- ENUNCIADO 1
Cita el pasaje del fragmento sobre la pérdida de la diversidad que empieza con las palabras «Ilustración: Lu Tolstova» y termina con «de nuestras costumbres.».

- FRAGMENTO DEL TEXTO
###

Ilustración: Lu Tolstova

 

 

El discurso progresista se llena la boca con la palabra «diversidad». Celebra la Diferencia, exalta al Otro, promueve la Elección. Pero enmascara con esas palabras el empobrecimiento de lo real. Vivimos en un mundo cada vez menos diverso. La biodiversidad está en caída libre: menos insectos en nuestros prados, menos aves en nuestros campos, menos afluentes en nuestros ríos. La diversidad de las estanterías de los supermercados (106 resultados para «yogur natural» en la app de los supermercados Leclerc) oculta la creciente uniformidad de nuestras almas, de nuestras culturas, de nuestras costumbres.

«La variedad desaparece en el seno de la especie humana; en todos los rincones del mundo se encuentran las mismas formas de actuar, pensar y sentir», predijo ya Tocqueville. Lejos de ser cosmopolita, nuestro mundo no ofrece más que una yuxtaposición de identidades empobrecidas. Los mismos rascacielos de Nueva York a Abu Dhabi. Las mismas canciones pop en lenguas indistinguibles, formateadas por programas informáticos para producir el mismo efecto, de París a Pekín. Los mismos yihadistas de Bamako a Moscú, las mismas barbas, la misma visión estrecha e intercambiable de un Islam desarraigado y fanatizado.

Cada cual lo siente en lo que le afecta más directamente: en la conversación, en la música, en el arte, en la moda y en la política, el matiz está desapareciendo. Esta es la cuestión a la que Thomas Bauer, catedrático de Estudios Árabes e Islámicos en la Universidad de Münster, ha dedicado un lúcido libro, La pérdida de la ambigüedad: Sobre la univocación del mundo. En él ofrece una miríada de ejemplos de este gran empobrecimiento del mundo. Desde el retroceso del color en la vida urbana y la moda hasta la desaparición de las lenguas, pasando por el etiquetado de la sexualidad y el arte abstracto.

###

- ENUNCIADO 2
Extrae de las entradas cada línea en la que aparezca la cadena «folder», copiándola sin cambios.

###

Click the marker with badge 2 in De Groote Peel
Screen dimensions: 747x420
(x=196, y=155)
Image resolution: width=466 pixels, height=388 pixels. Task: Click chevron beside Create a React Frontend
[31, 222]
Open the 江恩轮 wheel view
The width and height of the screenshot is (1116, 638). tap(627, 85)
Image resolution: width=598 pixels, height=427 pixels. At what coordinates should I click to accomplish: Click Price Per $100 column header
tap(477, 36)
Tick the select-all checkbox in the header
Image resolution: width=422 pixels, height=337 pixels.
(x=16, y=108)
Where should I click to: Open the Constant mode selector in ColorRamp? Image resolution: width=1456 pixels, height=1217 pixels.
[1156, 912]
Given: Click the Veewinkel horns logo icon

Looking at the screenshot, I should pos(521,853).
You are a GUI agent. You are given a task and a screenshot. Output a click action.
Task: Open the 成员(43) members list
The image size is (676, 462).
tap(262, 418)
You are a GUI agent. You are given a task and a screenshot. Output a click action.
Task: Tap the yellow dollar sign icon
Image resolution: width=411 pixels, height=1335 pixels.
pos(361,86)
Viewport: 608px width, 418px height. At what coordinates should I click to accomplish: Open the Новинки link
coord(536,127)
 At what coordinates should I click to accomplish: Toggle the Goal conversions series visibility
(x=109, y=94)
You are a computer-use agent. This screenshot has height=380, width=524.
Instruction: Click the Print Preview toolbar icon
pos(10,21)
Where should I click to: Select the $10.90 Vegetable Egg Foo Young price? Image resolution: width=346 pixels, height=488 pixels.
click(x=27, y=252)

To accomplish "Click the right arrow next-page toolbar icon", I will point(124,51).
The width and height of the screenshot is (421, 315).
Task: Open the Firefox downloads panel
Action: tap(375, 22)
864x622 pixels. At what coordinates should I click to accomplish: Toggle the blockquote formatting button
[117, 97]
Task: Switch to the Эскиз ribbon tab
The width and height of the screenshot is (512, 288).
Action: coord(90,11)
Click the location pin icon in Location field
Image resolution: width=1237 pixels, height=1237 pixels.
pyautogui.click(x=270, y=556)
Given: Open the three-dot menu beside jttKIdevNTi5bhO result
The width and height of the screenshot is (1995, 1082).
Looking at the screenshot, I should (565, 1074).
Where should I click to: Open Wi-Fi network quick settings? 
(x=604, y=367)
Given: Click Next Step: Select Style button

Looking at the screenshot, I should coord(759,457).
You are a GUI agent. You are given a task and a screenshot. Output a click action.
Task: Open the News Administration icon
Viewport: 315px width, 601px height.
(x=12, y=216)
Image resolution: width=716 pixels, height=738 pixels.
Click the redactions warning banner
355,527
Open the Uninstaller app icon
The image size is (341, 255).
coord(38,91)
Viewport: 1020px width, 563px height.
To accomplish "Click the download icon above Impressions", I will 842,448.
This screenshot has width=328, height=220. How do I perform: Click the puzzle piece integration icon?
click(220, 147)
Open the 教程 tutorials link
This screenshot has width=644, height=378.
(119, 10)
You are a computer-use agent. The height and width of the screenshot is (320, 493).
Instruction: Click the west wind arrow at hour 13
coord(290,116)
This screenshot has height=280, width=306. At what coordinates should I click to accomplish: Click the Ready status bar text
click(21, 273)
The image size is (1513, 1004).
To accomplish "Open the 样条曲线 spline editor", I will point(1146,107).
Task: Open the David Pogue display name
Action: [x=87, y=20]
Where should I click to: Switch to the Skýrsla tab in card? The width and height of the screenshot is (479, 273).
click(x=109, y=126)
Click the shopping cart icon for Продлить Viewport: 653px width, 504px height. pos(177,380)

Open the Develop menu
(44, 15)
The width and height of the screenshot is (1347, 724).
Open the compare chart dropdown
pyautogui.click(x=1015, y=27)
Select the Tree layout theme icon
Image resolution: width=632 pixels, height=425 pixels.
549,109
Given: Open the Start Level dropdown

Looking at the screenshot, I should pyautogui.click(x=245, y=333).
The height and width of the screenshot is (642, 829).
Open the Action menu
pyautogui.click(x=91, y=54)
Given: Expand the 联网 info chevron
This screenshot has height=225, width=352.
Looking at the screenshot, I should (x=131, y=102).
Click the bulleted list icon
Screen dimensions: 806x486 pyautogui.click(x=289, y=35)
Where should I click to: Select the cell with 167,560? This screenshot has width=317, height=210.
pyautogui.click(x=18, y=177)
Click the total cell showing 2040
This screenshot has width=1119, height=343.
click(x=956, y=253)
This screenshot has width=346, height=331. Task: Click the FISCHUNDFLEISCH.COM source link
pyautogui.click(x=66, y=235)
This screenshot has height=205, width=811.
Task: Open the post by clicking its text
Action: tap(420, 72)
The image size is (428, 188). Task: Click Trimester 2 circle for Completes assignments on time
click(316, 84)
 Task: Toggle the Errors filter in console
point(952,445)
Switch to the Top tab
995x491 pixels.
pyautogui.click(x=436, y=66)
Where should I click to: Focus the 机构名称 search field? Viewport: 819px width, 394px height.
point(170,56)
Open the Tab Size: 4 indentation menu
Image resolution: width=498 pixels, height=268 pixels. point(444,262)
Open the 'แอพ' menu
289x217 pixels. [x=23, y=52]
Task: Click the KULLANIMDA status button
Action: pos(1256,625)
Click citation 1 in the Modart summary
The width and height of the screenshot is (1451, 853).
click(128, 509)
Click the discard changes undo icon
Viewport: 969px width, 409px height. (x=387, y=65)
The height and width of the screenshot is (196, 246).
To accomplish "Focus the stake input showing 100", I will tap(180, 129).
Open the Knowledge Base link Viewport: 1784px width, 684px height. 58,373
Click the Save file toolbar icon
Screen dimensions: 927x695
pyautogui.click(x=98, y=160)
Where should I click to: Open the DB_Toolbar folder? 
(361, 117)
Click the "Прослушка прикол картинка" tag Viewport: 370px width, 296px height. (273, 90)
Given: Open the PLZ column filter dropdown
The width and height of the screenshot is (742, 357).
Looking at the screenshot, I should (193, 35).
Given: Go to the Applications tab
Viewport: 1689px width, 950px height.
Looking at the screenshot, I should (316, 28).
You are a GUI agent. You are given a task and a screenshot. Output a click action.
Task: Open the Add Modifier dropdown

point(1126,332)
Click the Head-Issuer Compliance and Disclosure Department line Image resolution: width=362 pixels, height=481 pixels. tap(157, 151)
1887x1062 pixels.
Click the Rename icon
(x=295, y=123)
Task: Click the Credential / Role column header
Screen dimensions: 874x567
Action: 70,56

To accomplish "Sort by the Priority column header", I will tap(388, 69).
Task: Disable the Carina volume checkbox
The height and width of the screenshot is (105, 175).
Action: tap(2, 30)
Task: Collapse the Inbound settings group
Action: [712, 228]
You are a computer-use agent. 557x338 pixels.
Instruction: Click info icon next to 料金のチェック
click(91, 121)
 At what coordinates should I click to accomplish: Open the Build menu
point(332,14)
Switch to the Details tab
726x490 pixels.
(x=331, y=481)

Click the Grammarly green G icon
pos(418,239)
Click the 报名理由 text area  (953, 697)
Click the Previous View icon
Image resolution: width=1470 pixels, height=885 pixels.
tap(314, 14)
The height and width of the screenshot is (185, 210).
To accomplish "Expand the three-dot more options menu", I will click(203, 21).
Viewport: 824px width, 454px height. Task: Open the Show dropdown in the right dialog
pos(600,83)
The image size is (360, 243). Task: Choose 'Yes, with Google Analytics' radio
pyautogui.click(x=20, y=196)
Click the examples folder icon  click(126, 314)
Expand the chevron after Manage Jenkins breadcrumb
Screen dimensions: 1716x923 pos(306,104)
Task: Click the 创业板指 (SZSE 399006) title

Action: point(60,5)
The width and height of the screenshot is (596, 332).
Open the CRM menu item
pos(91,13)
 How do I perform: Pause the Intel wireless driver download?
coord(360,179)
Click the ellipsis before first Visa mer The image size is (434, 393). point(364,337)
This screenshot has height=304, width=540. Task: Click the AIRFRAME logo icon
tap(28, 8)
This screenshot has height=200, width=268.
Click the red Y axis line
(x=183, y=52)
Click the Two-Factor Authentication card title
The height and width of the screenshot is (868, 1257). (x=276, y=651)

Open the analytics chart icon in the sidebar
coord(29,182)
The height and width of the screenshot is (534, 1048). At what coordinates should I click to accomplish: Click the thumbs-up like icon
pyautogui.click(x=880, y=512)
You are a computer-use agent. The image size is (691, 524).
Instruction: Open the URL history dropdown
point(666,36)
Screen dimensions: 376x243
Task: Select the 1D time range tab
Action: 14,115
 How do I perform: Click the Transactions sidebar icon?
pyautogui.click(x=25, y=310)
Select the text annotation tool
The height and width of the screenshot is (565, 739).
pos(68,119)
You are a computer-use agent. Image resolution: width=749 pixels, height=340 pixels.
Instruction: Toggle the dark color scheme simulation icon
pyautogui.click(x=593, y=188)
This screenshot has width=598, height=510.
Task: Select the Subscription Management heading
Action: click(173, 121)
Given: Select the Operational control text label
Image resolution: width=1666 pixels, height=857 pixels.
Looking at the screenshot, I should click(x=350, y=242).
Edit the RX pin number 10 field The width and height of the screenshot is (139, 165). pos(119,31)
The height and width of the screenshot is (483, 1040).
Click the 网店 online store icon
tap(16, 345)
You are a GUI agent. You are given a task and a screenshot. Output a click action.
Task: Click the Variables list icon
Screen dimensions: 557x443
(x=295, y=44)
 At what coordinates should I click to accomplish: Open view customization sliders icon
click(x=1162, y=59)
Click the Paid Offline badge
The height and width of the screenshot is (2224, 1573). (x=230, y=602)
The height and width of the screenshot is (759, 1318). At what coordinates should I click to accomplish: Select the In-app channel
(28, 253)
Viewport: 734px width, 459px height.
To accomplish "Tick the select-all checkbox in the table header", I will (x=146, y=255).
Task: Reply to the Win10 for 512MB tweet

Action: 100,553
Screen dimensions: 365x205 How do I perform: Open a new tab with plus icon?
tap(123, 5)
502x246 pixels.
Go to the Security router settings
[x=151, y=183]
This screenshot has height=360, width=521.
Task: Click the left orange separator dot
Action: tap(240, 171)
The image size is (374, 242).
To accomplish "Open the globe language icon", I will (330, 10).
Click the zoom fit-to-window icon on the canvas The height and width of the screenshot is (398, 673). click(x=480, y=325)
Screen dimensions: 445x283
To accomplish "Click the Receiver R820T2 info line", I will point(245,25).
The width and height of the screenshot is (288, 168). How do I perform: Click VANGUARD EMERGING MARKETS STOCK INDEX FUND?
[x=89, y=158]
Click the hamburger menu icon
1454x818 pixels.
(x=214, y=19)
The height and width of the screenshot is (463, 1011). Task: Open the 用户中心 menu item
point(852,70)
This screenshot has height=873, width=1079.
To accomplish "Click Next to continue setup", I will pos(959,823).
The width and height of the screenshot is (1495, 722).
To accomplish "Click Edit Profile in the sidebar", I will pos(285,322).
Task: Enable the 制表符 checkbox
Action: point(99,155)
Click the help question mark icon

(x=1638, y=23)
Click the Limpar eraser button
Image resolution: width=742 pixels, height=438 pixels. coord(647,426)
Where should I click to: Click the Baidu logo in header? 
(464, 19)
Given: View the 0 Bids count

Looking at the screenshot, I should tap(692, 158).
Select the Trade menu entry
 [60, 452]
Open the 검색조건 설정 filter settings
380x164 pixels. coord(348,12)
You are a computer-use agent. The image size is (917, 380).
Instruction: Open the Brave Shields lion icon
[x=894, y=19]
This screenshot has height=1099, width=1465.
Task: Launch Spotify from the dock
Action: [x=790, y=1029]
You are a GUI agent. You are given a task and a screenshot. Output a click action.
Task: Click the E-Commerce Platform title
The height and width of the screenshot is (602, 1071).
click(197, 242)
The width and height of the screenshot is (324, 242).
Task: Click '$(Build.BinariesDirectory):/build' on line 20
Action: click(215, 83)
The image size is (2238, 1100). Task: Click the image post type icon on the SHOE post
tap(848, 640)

###

- RESPUESTA FINAL 1
Ilustración: Lu Tolstova

 

 

El discurso progresista se llena la boca con la palabra «diversidad». Celebra la Diferencia, exalta al Otro, promueve la Elección. Pero enmascara con esas palabras el empobrecimiento de lo real. Vivimos en un mundo cada vez menos diverso. La biodiversidad está en caída libre: menos insectos en nuestros prados, menos aves en nuestros campos, menos afluentes en nuestros ríos. La diversidad de las estanterías de los supermercados (106 resultados para «yogur natural» en la app de los supermercados Leclerc) oculta la creciente uniformidad de nuestras almas, de nuestras culturas, de nuestras costumbres.

- RESPUESTA FINAL 2
Where should I click to: Open the DB_Toolbar folder? 
Click the examples folder icon  click(126, 314)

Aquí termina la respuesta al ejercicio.